When an object moves in a circular motion, the direction of the centripetal force always points to the center of the circle, and it can be said that the direction of the force changes all the time, so it is not a constant force, and c is not right, and it is impossible for an object (i.e., constant force) to get a stable centripetal force under the action of a force that is not the same in one direction, so it is not right to say c.

Is your force that provides centripetal force a constant force? If so, the motion of the object is not a circular motion but a flat throw or a straight motion, hehe, less to focus on the tip of the horns, but it is still appropriate to think more, just know it, it is not necessary to spend too much time on this kind of problem.

What is constant force. The size direction does not change. The direction of the centripetal force is changing all the time.

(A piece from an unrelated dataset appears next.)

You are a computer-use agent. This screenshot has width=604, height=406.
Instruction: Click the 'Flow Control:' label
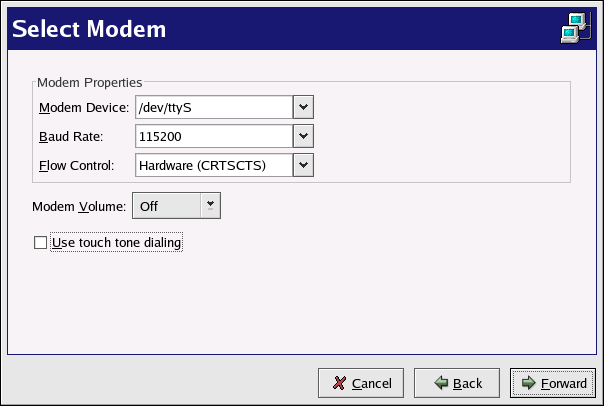point(78,165)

It always points to the center of the circle. With the circular motion of the object. Its direction is to become all the time.

When you say "a force provides a centripetal force", then this force always points to the center of the circle, and the direction is always changing! It's a variable force, not a constant force! You are wrong to think that the direction does not change for the "force pointing to the center of the circle". Usually pay attention to the learning of concepts.